Work required »
Your response must be the entire set of entries, reproduced word for word.

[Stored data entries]

════════════════

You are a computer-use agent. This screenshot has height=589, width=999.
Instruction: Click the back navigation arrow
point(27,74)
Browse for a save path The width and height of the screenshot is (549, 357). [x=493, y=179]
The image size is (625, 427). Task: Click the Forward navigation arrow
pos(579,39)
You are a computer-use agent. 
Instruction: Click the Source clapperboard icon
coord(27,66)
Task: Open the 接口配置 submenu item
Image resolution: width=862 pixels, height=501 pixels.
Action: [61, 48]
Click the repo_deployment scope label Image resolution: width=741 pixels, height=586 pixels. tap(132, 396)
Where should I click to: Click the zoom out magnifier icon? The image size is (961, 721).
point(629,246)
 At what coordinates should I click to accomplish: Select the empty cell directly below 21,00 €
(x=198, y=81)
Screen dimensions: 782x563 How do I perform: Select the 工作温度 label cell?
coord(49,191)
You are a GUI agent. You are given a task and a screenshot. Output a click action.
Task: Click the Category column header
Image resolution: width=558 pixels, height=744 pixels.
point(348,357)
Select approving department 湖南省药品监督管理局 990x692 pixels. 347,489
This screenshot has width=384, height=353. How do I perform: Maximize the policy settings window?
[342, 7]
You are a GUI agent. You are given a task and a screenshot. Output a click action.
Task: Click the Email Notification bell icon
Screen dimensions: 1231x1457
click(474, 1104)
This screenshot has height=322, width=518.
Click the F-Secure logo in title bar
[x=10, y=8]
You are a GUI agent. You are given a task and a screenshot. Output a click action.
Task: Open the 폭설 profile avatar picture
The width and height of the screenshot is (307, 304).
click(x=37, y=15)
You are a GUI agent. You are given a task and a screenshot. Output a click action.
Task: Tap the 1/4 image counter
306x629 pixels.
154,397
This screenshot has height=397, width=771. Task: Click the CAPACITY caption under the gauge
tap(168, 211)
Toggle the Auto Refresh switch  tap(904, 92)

════════════════

Written solution »
You are a computer-use agent. This screenshot has height=589, width=999.
Instruction: Click the back navigation arrow
point(27,74)
Browse for a save path The width and height of the screenshot is (549, 357). [x=493, y=179]
The image size is (625, 427). Task: Click the Forward navigation arrow
pos(579,39)
You are a computer-use agent. 
Instruction: Click the Source clapperboard icon
coord(27,66)
Task: Open the 接口配置 submenu item
Image resolution: width=862 pixels, height=501 pixels.
Action: [61, 48]
Click the repo_deployment scope label Image resolution: width=741 pixels, height=586 pixels. tap(132, 396)
Where should I click to: Click the zoom out magnifier icon? The image size is (961, 721).
point(629,246)
 At what coordinates should I click to accomplish: Select the empty cell directly below 21,00 €
(x=198, y=81)
Screen dimensions: 782x563 How do I perform: Select the 工作温度 label cell?
coord(49,191)
You are a GUI agent. You are given a task and a screenshot. Output a click action.
Task: Click the Category column header
Image resolution: width=558 pixels, height=744 pixels.
point(348,357)
Select approving department 湖南省药品监督管理局 990x692 pixels. 347,489
This screenshot has width=384, height=353. How do I perform: Maximize the policy settings window?
[342, 7]
You are a GUI agent. You are given a task and a screenshot. Output a click action.
Task: Click the Email Notification bell icon
Screen dimensions: 1231x1457
click(474, 1104)
This screenshot has height=322, width=518.
Click the F-Secure logo in title bar
[x=10, y=8]
You are a GUI agent. You are given a task and a screenshot. Output a click action.
Task: Open the 폭설 profile avatar picture
The width and height of the screenshot is (307, 304).
click(x=37, y=15)
You are a GUI agent. You are given a task and a screenshot. Output a click action.
Task: Tap the 1/4 image counter
306x629 pixels.
154,397
This screenshot has height=397, width=771. Task: Click the CAPACITY caption under the gauge
tap(168, 211)
Toggle the Auto Refresh switch  tap(904, 92)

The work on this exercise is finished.